### [Work to complete]
Please give the number of lines in the entries below that hold "computer", with no other words.

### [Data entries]
▼

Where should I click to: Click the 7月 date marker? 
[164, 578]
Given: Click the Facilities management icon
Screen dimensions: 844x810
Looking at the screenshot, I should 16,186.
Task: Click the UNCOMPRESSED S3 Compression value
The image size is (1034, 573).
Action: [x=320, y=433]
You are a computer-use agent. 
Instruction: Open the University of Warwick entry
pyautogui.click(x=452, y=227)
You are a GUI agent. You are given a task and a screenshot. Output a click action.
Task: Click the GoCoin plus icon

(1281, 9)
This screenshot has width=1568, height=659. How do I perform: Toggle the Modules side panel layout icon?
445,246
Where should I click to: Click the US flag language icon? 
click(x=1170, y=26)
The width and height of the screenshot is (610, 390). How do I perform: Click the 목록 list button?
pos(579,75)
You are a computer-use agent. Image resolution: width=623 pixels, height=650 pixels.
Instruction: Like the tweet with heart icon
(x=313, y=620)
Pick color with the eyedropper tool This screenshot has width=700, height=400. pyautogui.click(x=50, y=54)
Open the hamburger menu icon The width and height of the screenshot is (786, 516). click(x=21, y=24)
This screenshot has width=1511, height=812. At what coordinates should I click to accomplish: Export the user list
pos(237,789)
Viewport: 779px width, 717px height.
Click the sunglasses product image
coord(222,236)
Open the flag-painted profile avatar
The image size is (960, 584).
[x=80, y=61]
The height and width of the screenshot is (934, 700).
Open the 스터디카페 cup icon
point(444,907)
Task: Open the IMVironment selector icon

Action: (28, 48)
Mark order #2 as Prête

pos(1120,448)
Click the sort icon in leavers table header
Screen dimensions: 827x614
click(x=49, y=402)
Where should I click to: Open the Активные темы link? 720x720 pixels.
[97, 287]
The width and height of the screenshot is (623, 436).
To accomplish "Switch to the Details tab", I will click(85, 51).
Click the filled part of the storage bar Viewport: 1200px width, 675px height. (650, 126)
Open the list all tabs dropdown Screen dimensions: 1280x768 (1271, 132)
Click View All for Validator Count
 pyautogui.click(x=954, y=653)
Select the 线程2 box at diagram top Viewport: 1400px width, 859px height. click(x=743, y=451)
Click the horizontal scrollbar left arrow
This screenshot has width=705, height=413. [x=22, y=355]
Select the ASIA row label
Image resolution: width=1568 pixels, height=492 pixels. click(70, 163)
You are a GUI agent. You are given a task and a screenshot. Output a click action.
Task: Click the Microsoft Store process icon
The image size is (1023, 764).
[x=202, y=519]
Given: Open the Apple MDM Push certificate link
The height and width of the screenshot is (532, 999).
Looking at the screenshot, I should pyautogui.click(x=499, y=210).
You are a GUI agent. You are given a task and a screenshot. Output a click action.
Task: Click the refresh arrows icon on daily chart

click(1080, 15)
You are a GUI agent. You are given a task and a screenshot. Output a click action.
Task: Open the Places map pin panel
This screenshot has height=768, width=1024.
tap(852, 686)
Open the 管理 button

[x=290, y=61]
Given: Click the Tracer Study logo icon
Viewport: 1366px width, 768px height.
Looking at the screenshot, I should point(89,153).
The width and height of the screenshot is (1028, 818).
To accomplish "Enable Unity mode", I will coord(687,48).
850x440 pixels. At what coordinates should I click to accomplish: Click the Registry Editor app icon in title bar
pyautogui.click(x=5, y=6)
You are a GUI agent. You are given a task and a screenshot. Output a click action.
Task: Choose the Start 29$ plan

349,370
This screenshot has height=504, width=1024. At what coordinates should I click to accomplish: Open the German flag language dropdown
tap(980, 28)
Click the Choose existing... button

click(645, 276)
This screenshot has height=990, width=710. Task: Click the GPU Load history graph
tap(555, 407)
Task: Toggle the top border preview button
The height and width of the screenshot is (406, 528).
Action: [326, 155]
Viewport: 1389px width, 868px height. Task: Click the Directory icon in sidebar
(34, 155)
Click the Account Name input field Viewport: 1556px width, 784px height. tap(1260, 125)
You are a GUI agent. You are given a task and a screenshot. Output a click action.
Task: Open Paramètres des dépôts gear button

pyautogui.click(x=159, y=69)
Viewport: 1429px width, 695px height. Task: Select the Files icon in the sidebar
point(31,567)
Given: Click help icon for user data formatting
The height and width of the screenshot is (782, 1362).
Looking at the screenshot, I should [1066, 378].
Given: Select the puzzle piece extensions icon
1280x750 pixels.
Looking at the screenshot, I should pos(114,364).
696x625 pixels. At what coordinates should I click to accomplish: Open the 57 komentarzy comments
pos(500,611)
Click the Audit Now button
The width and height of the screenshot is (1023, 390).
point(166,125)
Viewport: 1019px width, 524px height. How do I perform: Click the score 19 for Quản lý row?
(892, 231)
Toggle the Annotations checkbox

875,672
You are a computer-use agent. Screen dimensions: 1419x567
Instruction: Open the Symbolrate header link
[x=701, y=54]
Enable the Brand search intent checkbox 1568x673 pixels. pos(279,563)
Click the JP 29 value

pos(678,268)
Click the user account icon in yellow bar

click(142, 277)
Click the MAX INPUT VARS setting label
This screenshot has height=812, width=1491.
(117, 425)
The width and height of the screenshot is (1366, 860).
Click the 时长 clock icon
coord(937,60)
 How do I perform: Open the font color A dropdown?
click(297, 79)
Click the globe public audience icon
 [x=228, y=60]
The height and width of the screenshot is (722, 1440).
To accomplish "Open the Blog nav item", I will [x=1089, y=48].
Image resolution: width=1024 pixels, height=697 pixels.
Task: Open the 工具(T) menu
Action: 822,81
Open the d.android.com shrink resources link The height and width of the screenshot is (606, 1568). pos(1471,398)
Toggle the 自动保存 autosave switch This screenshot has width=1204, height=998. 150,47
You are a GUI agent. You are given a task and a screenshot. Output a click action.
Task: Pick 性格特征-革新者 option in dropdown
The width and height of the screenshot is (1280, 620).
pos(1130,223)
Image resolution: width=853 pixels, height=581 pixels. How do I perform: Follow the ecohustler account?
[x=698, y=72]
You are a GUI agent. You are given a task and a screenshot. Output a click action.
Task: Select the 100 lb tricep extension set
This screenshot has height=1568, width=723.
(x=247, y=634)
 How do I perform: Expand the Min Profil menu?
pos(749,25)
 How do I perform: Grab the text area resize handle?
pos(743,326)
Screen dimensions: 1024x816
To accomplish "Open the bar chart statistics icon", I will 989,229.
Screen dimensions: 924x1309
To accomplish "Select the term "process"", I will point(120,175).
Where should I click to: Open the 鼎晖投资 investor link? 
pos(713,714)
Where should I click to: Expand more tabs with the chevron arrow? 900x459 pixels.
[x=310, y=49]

▲

### [Task output]
3